Find the derivative. Simplify as much as possible.
s(x)=(9-12x)/[(x/3)-(1/4)]
Can someone explain this to me
let s= u/v
then s'= d(u/v)= u'/v -uv'/v^2
You can easily get u'and v'from the expression
u= 9-12x u'=-12
v= x/3-14 v'=1/3
check my thinking.
Actually the function reduces to
s(x) = -36, x not equal to 3/4
so s'(x) = 0
To find the derivative of the given function s(x)= (9-12x)/[(x/3)-(1/4)], we can use the quotient rule.
The quotient rule states that if we have a fraction of two functions f(x) and g(x), then the derivative is given by:
f'(x)g(x) - f(x)g'(x)
---------------------------
[g(x)]^2
In our case, f(x) = (9-12x) and g(x) = [(x/3)-(1/4)].
Now, let's find the derivatives of f(x) and g(x) separately.
The derivative of f(x) = (9-12x) can be found by applying the power rule and the constant rule. The power rule states that if we have a function u = ax^n, then the derivative of u with respect to x is given by du/dx = anx^(n-1), where a is a constant. In our case, when n = 1, the derivative becomes:
f'(x) = -12
Next, let's find the derivative of g(x) = [(x/3)-(1/4)].
The derivative of g(x) = (x/3)-(1/4) can be obtained by applying the power rule and the constant rule.

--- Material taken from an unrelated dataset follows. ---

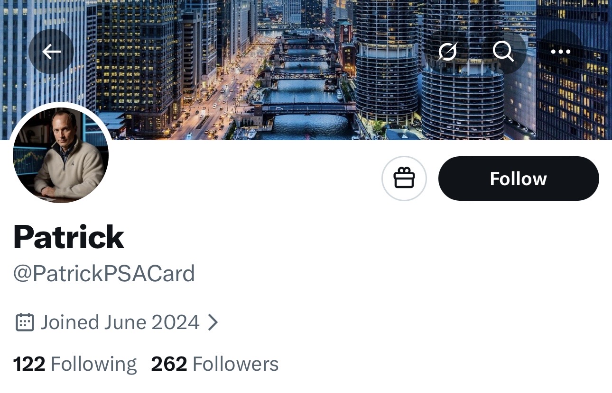Tap the Joined June 2024 text

point(120,322)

Using the power rule, we have:
g'(x) = (1/3) - 0 = 1/3
Now, we can apply the quotient rule to find the derivative of s(x).
s'(x) = [f'(x)g(x) - f(x)g'(x)] / [g(x)]^2
Plugging in the values we found earlier, we have:
s'(x) = [-12 * ((x/3)-(1/4))] / [((x/3)-(1/4))]^2
To simplify further, we can multiply numerator and denominator by the least common denominator, which is 12, to get rid of the fractions:
s'(x) = [-12 * (4x/12 - (3/12))] / [(4x/12 - (3/12))]^2
s'(x) = [(-48x + 36)] / [(4x - 3)]^2
And this is the simplified derivative of the given function s(x).